“And he said, “My presence will go with you, and I will give you rest.” Exodus 33:14I have this problem.
Until now, I have been completely unaware of it.
Here is the thing...
I get up early and read my bible. Every single morning.
I pray. I journal.
My day begins about an hour later.
The day goes on.
I talk to Jesus. A lot.
I talk about Jesus. A lot.
But, there is something I have discovered.
I don't like to be alone. Ever.
Really. Like, ever ever ever ehhhhhhhhverrr.
It is kind of a joke in my family. If my husband goes out of town, I have it all lined up for me and the kids to go somewhere. To be with people.
Something about the quiet....it makes me feel strange.
As long as people are in the house with me, I am good.
As soon as they leave, I have to find something to do. More often than not, I just leave and find someone to be with.
My whole life.
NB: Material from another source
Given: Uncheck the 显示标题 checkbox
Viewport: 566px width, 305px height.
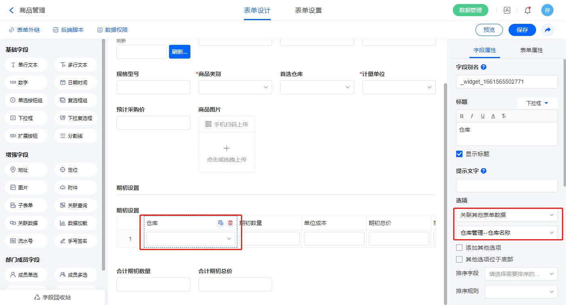Looking at the screenshot, I should [459, 154].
This has been my story.
However, recently, the Lord has opened my eyes to this pattern. This fear of being alone. This fear of being by myself for more than an hour or so.
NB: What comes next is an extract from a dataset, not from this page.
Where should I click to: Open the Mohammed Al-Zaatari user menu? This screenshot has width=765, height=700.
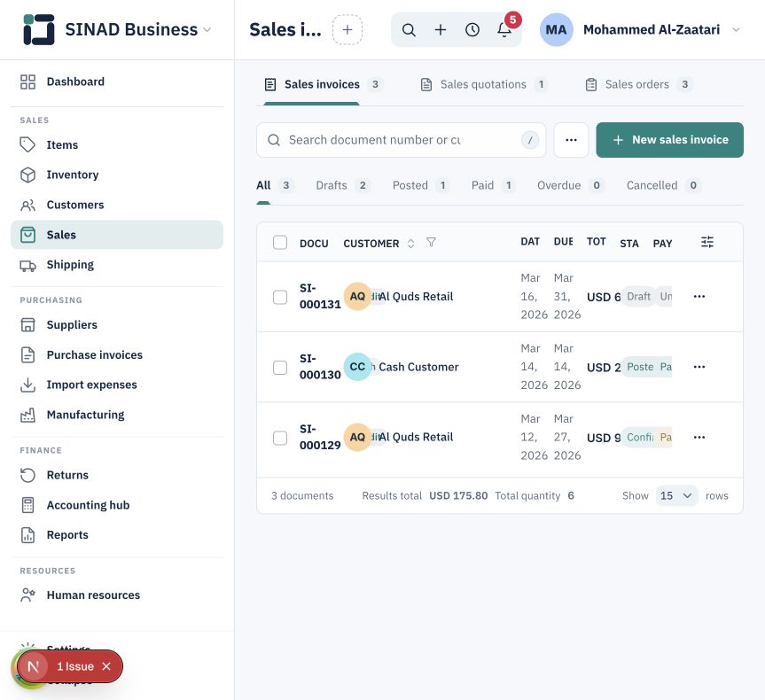tap(641, 30)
Perhaps, this is why I write.
I feel like someone is with me. Reading along. Talking. Listening with me.
It helps the loneliness disappear.
Not that I am lonely....
But scared of being alone.
So, God is working with me on this.
Day by day.
One baby step at a time.
My oldest will be going away to college this Fall.
God is preparing my heart. I can feel it.
I think about Abraham and Sarah.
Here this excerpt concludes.